Cuando tuvo la cama lista, llevó una jofaina de agua caliente y ayudó a Susannah a quitarse el camisón sucio. La horrorizó lo escuálido que tenía el cuerpo, y la carne hundida, como si la piel que le colgaba de los brazos y del estómago estuviera vacía. Antes había quedado disimulado por la ropa, y Susannah no estaba tan enferma para no darse cuenta de hasta qué punto había cambiado.

Emily se esforzó por ocultar el miedo ante el deterioro de la enfermedad, de cómo una mujer hermosa se había convertido en el fantasma de lo que había sido antes. La lavó con cuidado, dándole golpecitos con la toalla para secarla, porque tenía miedo de hacerle daño si la frotaba, o incluso de rasgar aquella piel tan frágil.

Luego la ayudó a ponerse un camisón limpio, y prácticamente la llevó hasta la cama.

– Gracias -dijo Susannah con una sonrisa imperceptible-. Ahora estaré bien. -Se recostó en las almohadas, demasiado agotada para disimularlo.

– Claro que sí -afirmó Emily, y se sentó en la butaca cerca de la cama-. Pero no tengo intención de dejarte sola.

Susannah cerró los ojos y se sumió en un duermevela.

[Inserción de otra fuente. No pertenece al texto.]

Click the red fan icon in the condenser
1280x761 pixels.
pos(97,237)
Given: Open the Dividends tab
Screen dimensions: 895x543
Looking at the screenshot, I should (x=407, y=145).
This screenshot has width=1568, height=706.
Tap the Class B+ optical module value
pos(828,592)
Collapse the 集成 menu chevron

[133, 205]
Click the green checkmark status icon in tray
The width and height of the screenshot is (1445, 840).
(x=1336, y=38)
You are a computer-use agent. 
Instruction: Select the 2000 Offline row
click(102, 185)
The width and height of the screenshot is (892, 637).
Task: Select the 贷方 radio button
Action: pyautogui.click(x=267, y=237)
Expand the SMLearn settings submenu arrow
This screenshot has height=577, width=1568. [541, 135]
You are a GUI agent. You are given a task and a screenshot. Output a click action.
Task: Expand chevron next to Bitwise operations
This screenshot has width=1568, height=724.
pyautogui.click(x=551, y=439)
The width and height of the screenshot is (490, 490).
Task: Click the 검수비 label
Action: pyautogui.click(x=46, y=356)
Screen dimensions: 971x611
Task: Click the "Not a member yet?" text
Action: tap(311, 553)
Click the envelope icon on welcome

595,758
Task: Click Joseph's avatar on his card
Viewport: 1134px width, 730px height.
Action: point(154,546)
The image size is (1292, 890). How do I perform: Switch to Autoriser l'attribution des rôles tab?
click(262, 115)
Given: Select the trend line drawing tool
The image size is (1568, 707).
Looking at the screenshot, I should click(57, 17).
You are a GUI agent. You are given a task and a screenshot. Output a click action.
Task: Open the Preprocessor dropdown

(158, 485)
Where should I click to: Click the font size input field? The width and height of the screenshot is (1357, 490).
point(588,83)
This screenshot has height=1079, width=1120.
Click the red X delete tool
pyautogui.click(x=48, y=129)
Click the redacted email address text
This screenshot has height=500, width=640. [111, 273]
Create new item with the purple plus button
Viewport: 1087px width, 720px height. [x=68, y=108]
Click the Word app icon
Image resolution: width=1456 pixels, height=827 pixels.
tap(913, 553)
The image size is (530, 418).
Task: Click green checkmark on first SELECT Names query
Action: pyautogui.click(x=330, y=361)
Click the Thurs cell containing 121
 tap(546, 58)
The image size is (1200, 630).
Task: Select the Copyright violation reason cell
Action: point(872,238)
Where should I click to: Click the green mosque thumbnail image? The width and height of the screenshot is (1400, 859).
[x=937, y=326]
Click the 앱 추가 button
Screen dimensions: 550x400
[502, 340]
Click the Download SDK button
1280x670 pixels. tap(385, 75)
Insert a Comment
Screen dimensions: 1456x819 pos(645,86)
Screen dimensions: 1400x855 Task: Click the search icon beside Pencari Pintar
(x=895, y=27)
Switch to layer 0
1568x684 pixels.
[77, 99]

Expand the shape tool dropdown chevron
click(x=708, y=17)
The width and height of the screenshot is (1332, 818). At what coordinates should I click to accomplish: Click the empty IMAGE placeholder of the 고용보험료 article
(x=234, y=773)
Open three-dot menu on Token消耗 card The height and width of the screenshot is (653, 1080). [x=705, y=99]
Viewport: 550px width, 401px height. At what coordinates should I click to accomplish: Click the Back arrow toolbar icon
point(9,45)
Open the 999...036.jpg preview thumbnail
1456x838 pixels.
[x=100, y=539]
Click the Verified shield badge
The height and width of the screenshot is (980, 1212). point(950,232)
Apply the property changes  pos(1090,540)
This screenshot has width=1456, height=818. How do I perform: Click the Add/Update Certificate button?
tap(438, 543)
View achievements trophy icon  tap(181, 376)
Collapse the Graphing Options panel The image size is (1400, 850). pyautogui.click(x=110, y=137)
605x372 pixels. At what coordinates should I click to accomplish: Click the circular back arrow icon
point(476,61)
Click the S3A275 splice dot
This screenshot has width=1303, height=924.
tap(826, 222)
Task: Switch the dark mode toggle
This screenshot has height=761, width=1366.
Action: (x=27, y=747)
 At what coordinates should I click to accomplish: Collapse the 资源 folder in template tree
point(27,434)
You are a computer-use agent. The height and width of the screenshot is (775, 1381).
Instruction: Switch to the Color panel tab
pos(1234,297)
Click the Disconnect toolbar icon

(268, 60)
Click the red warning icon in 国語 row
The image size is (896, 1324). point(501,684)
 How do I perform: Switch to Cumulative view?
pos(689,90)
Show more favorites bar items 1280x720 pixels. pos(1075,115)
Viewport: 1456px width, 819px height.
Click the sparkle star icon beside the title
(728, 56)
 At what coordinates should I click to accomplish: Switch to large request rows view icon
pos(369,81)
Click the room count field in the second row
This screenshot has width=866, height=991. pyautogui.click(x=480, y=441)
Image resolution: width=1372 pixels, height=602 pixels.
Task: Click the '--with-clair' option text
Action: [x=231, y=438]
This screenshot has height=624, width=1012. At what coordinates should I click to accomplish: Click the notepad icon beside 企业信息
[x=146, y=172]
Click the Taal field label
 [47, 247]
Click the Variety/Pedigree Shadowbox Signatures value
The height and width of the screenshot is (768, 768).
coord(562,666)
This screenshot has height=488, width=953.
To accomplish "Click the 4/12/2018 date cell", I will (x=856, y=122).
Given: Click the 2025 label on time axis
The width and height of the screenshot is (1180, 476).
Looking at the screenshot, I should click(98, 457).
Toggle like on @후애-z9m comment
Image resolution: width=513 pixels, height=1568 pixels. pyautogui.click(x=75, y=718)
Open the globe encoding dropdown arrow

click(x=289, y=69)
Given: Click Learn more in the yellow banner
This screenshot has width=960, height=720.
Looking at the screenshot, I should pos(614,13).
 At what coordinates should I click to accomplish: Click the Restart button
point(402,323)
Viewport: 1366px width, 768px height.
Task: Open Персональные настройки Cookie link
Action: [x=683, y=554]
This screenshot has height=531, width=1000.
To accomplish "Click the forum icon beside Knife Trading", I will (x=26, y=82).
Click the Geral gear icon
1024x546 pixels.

Emily se quedó allí toda la noche. Susannah se movió varias veces, y hacia las cuatro de la madrugada, cuando el viento arreció, creyó durante un momento que vomitaría de nuevo, pero finalmente la náusea remitió y volvió a tumbarse. Emily bajó a la cocina, le hizo una taza de té ligero y se lo ofreció después de esperar a que se enfriara.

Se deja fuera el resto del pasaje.